Decide on migration settings
Most project managers choose to migrate only certain data to the new cloud ERP system. There are several reasons for this.
For example, the volume of data is large and will take time to migrate, the data is old and irrelevant in the future, or the migration of all data is expensive. For these reasons, project managers typically choose to migrate only data after a specific date. For example, teams should only migrate data entered after January 1, 2020. You may also want to add other settings, for example if teams need to migrate data for vendors who no longer supply your organization.
Plan new data
The data migration The process is also a good time to consider what new data you plan to capture in your new ERP system and how that will affect the loading of data into the new ERP.
If this data did not exist in your old system and is required in your new ERP, you may need to create it during the migration process. This could be a status field, a new date field, or something else that will be required in your new request.
Determine what to do with the data that is not migrated
If you decide to migrate only certain data, you will need to determine what happens to the data left in your old ERP application. Here are some options:
- If you still have access to the old ERP, you might want to set everyone’s permissions to read-only. This will block new entries but ensure that you can reference old data when needed. Your legacy ERP provider may offer a reduced fee for continued access to the application if it exists in read-only mode.
- If you don’t anticipate needing the data in the future, you might just want to archive the data in spreadsheets for future reference. Before choosing this option, consider the volume of data contained in the old ERP and the complexity of the data. These factors help determine whether using a spreadsheet is a viable option.
- As a third option, you might want to configure a database to store the data. This can be useful if you think you need to access data from time to time, but not on a regular basis. It will become a small project in itself, as someone will have to set up a database and migrate all the data that has not been migrated to the new ERP system. You may also need to develop a small application or reports to make it easier to extract data from the database.
Plan for the transition schedule and double entry
An important decision is to determine when and what time you will start migrating data from the old ERP to your new one. Employees may need to continue entering data into the old ERP application so that they can run the business after you extract the data. You will need to manually enter into the new ERP system everything that was entered in the old one after data extraction.

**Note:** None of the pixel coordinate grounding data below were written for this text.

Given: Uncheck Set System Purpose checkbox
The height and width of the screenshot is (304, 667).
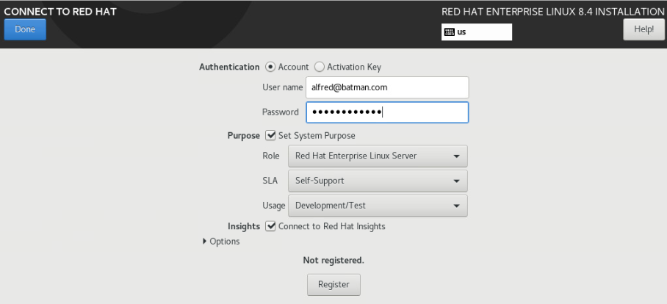Looking at the screenshot, I should tap(271, 136).
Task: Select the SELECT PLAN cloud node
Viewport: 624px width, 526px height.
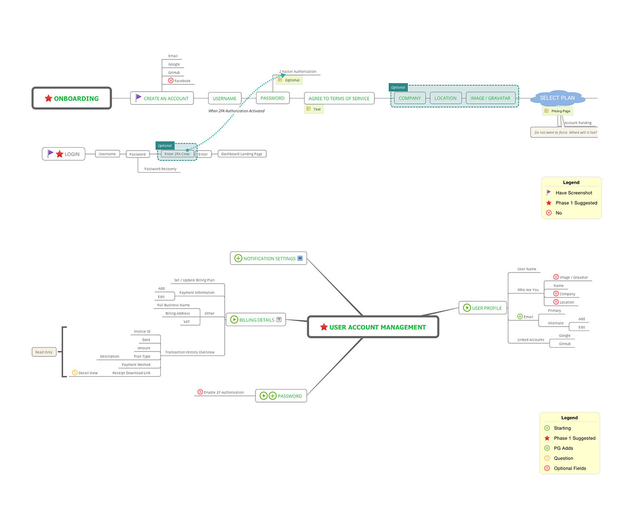Action: pos(557,98)
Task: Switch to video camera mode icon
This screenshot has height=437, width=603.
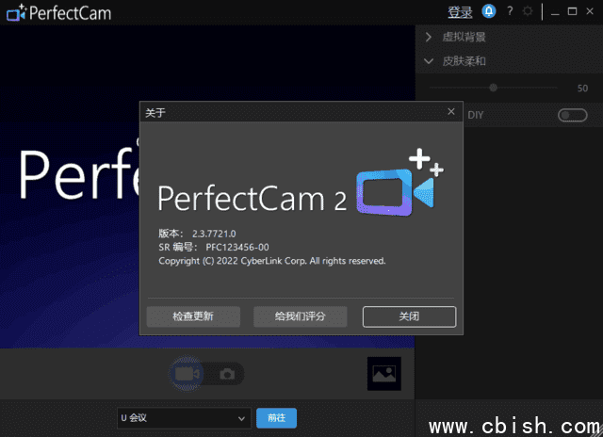Action: tap(184, 374)
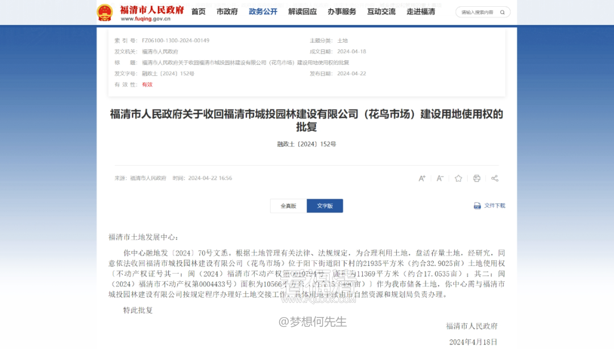Image resolution: width=614 pixels, height=349 pixels.
Task: Click the 文件下载 file icon
Action: (477, 206)

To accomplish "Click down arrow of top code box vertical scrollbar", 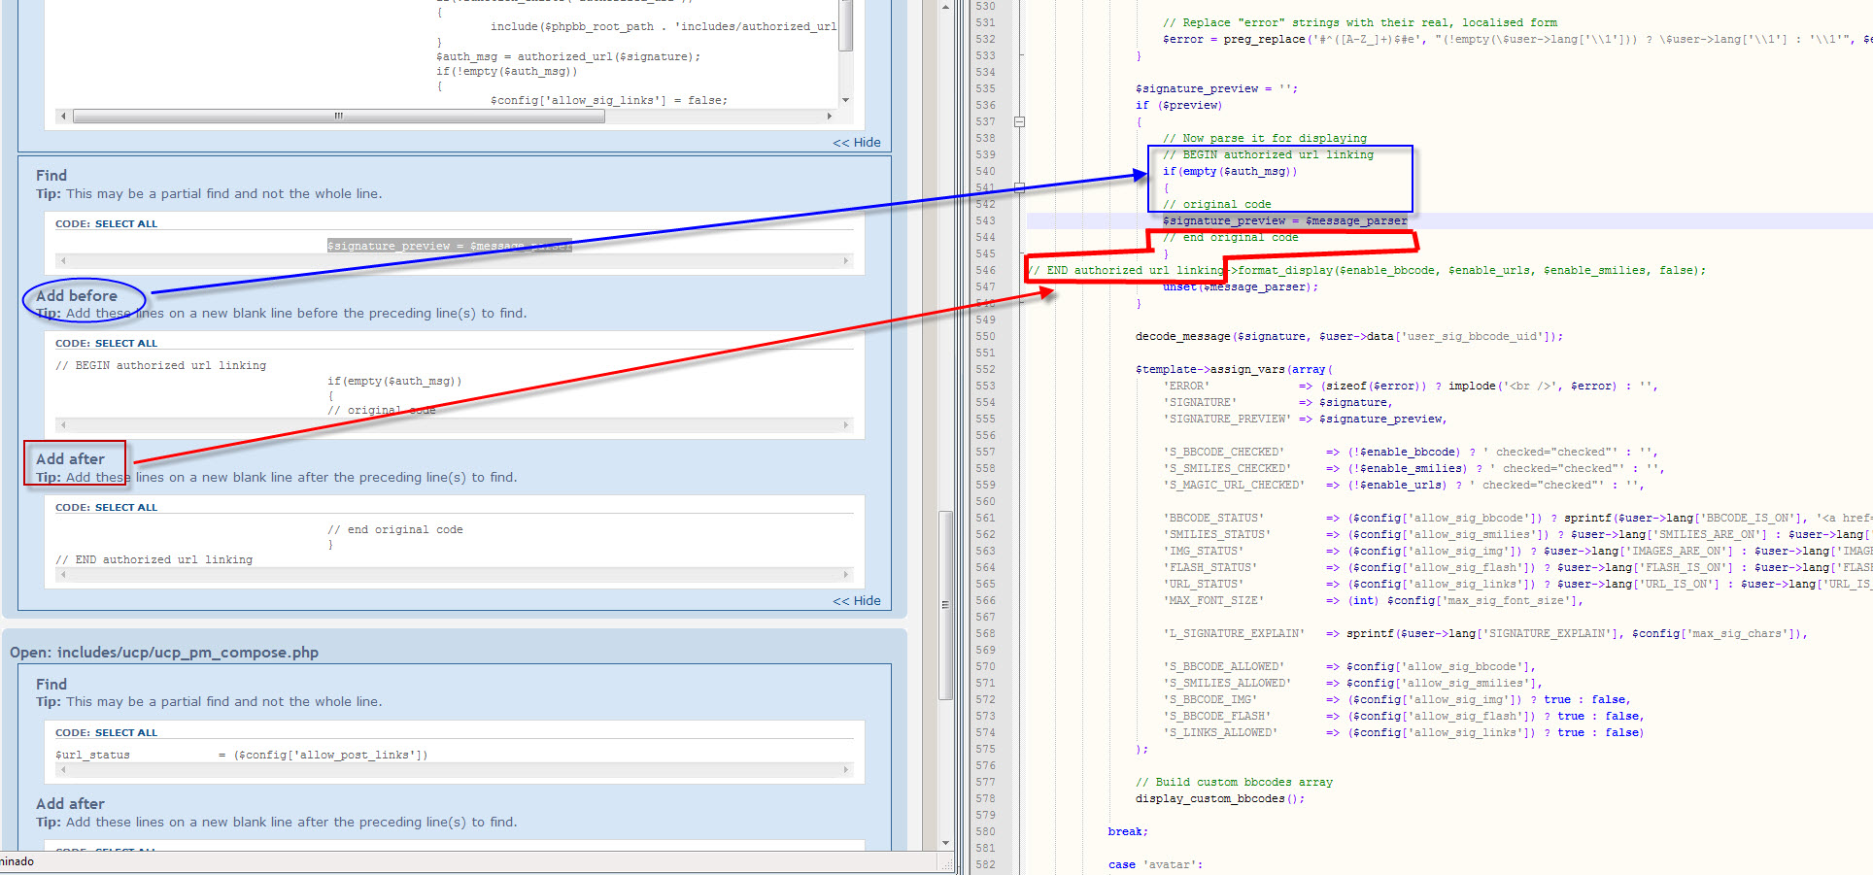I will click(x=845, y=100).
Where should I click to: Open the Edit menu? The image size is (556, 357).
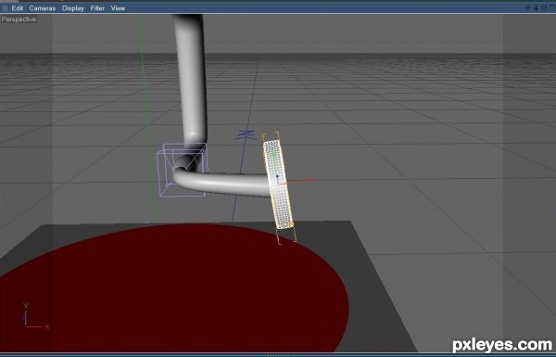tap(18, 7)
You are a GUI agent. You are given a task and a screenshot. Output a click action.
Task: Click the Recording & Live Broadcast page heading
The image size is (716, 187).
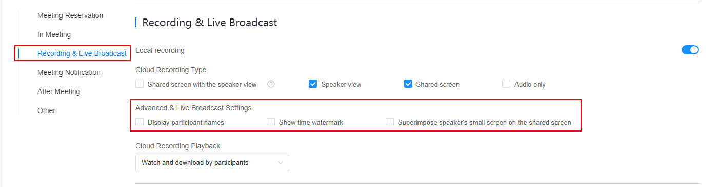coord(209,23)
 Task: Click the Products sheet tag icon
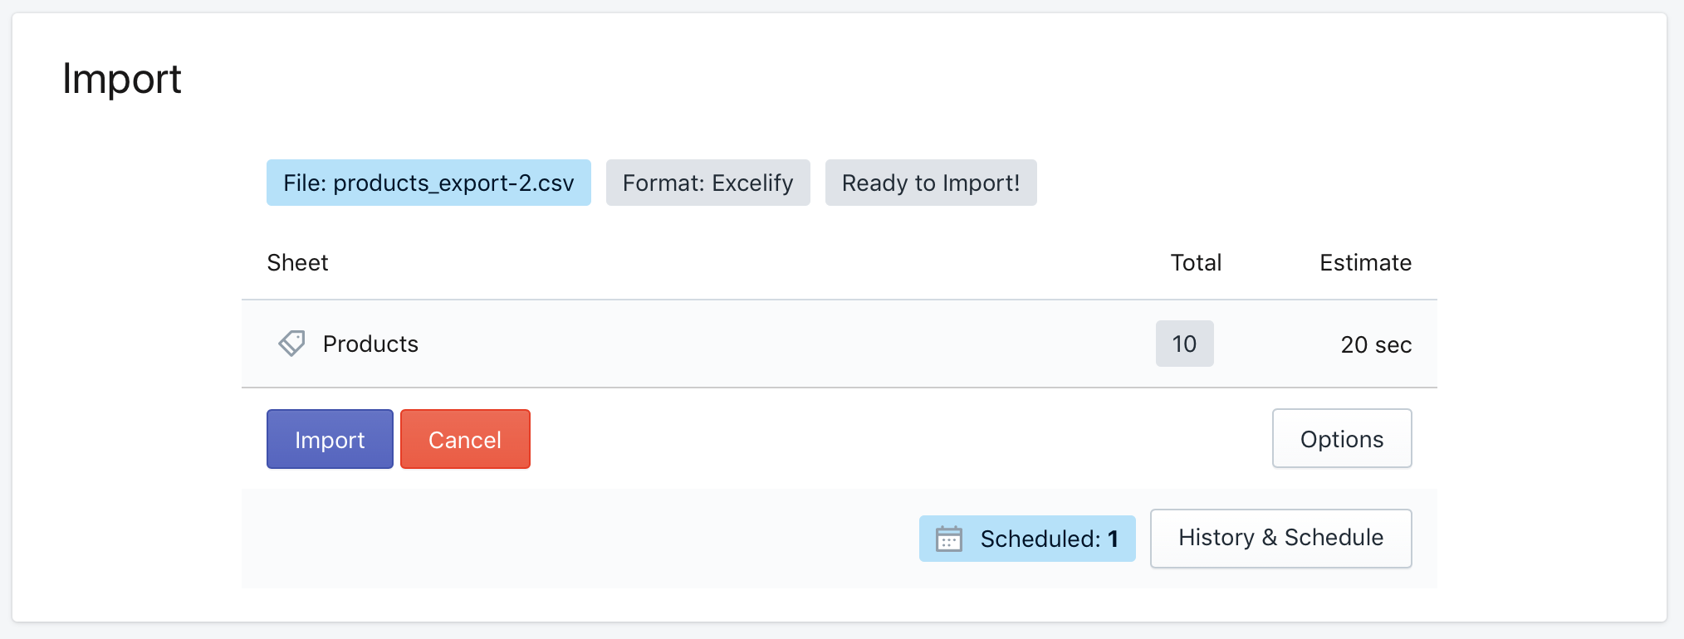[x=291, y=344]
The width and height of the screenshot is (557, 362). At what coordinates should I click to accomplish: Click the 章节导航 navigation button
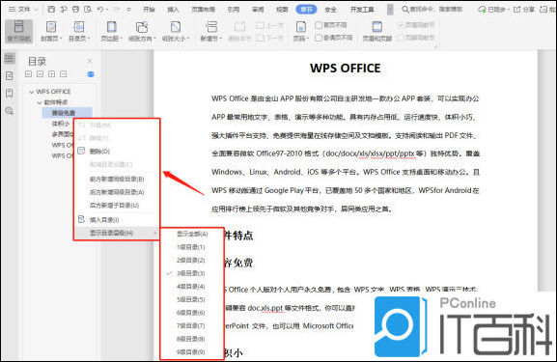point(19,31)
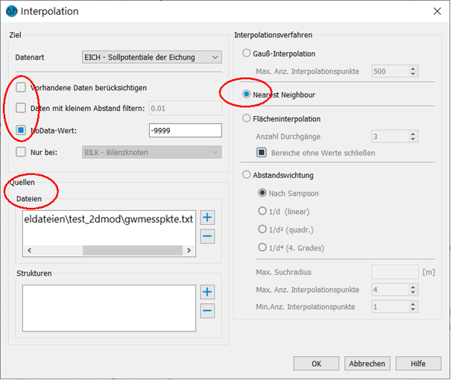This screenshot has width=451, height=380.
Task: Remove structure with Strukturen minus icon
Action: [x=208, y=311]
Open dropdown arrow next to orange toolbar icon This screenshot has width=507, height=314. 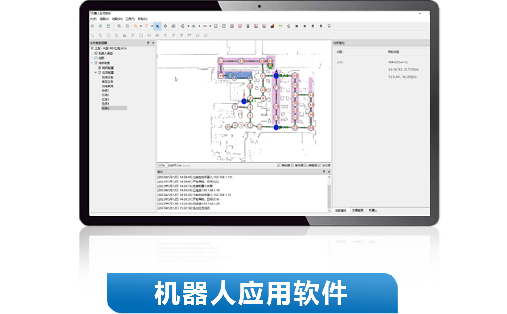click(x=141, y=26)
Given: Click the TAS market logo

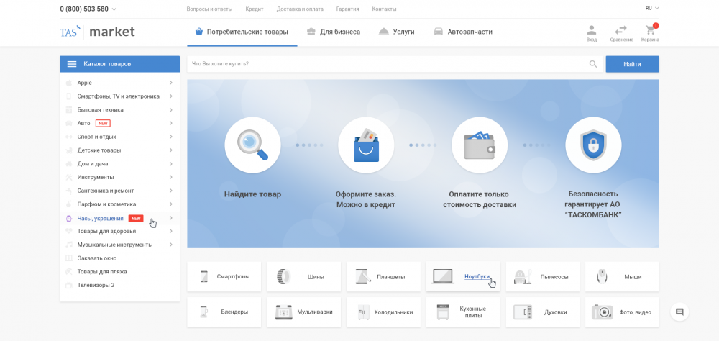Looking at the screenshot, I should 97,32.
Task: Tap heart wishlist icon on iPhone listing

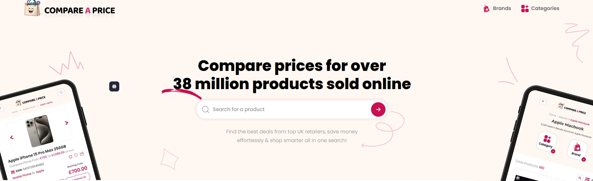Action: (x=76, y=155)
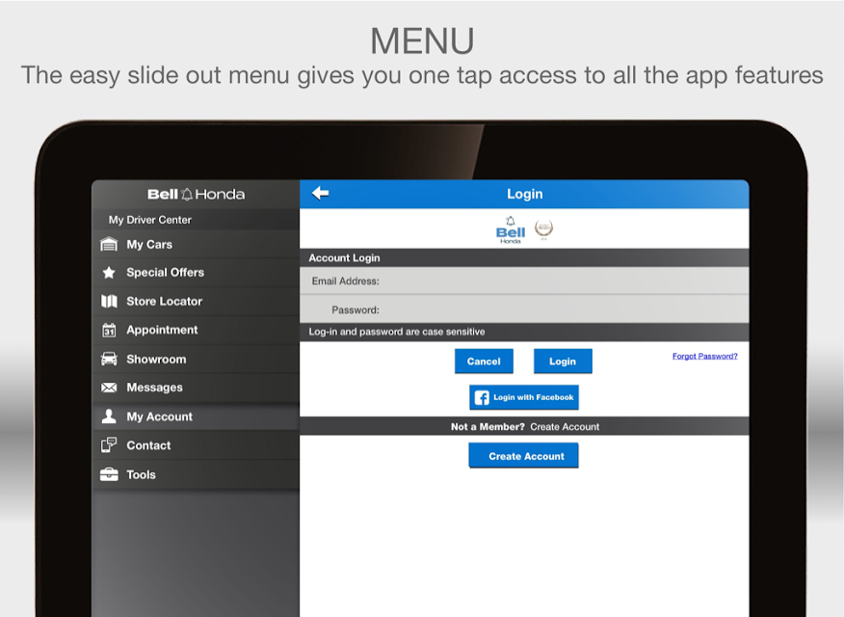
Task: Open the Forgot Password link
Action: pyautogui.click(x=704, y=356)
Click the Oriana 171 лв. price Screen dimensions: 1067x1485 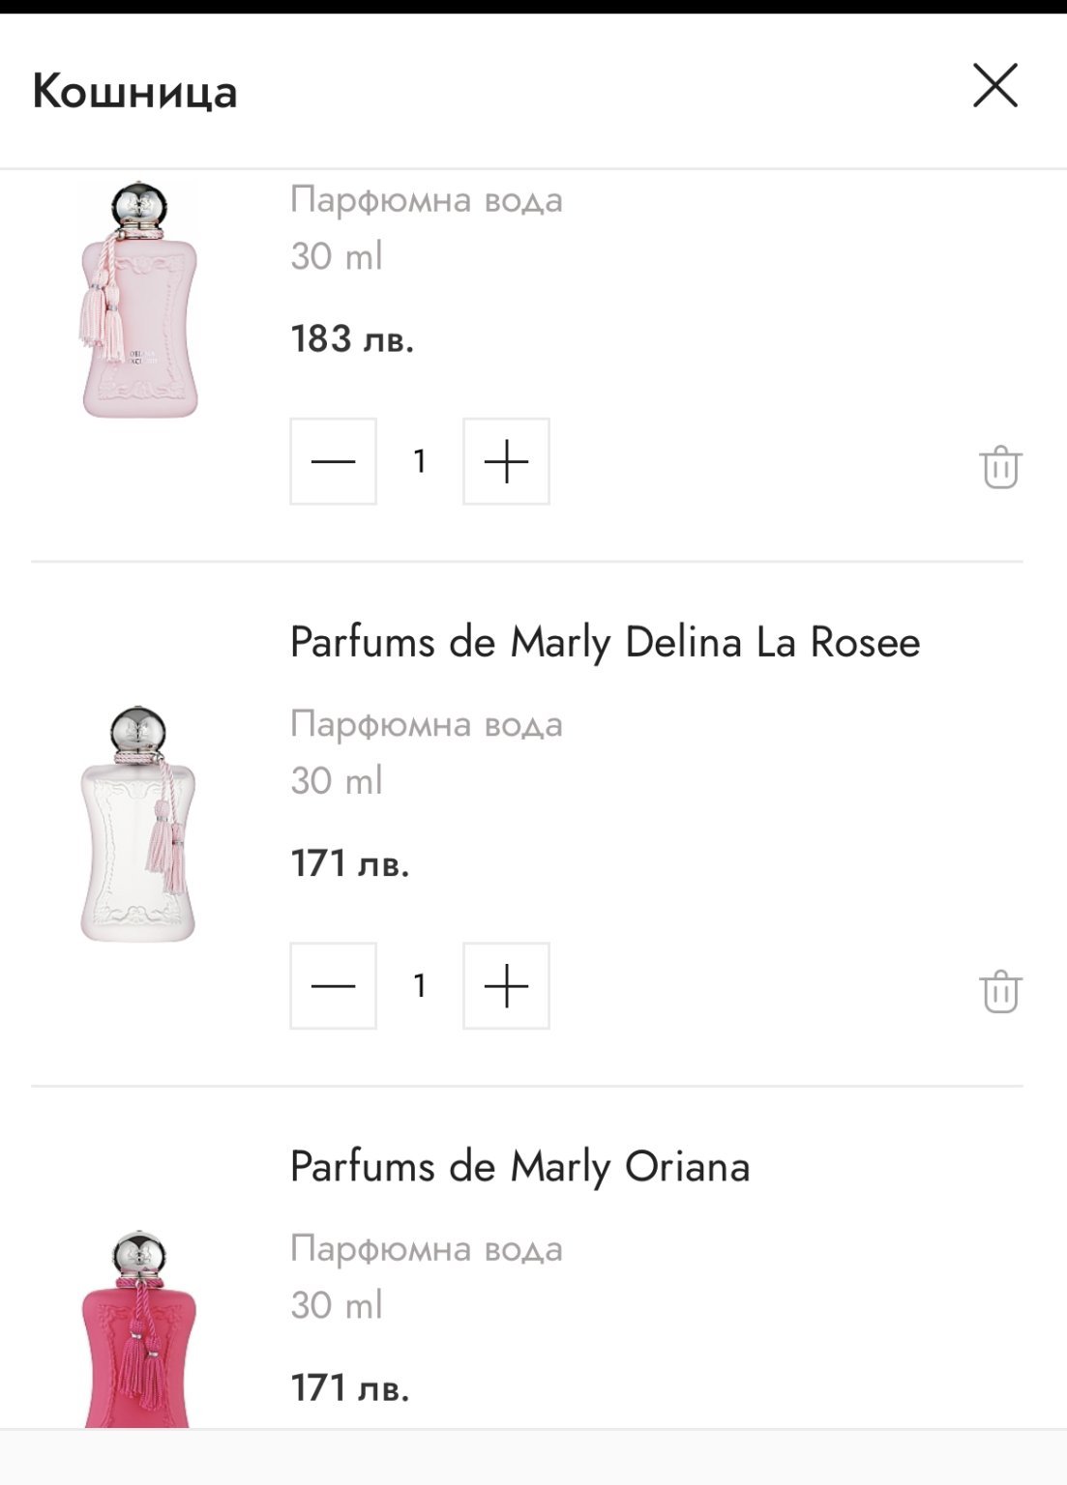click(x=350, y=1388)
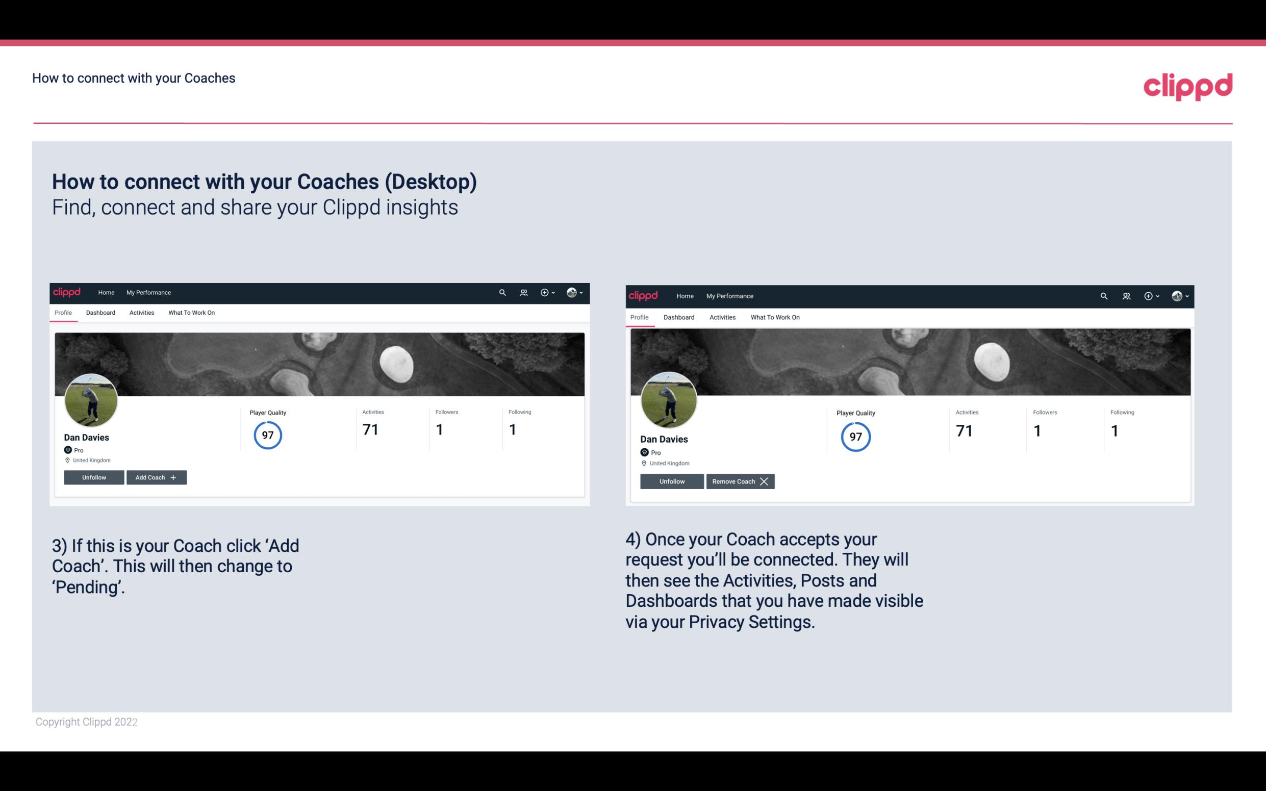Select the 'Dashboard' tab in left panel

99,313
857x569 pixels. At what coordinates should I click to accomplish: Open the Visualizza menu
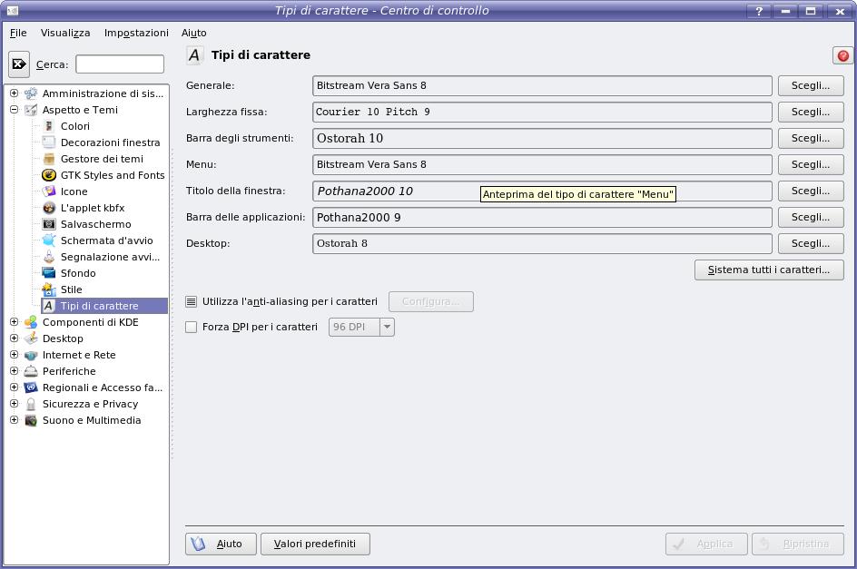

Extracting, formatting and importing data into the new ERP application can take days or weeks. The longer this takes, the more double entry will be required to ensure that someone enters all the post-migration changes into the new system.
Internal processes that rely on the ERP application
When setting the schedule for the failover, consider the impact it may have on other applications or processes that depend on data from the old ERP application. For example, the finance team may need access to data at the end of the month. They cannot be locked out of your old ERP for long.
Schedule manual data entry
Although you automate the data migration as much as possible, you may encounter situations that do not justify the investment of time and effort to automate the migration. For example, you might have five vendors that have an exception to the rule. Rather than creating the conversion scripts for five vendors, it may be easier to enter them manually or change their data in your new application as part of the migration process.
Examine the cleanliness and accuracy of the data
Before you migrate your data to a new ERP application, you might want to include some time in the schedule to validate that the migrated data is accurate and complete. Yes some cleaning is needed, you will want to schedule this before data extraction. Allocating time to this process ensures that the data entering your new ERP application is accurate from day one.
Create a detailed transition plan
A detailed schedule which describes All of the steps required for data migration during failover are an important part of a successful data migration.
A plan ensures that all dependencies are taken care of and that each team member knows when they are responsible for their part. Data migration can involve many people to perform all the tasks required of a migration, such as data extraction, data conversion, data upload to the new ERP application, manual entries and final validation. Datas.
Perform test migrations
The best way to ensure that your data migration scripts are working properly is to perform test data migrations. If you find any errors during this migration, they can be corrected and retested. It is common to perform multiple test migrations to ensure that the final migration to production is quick and successful.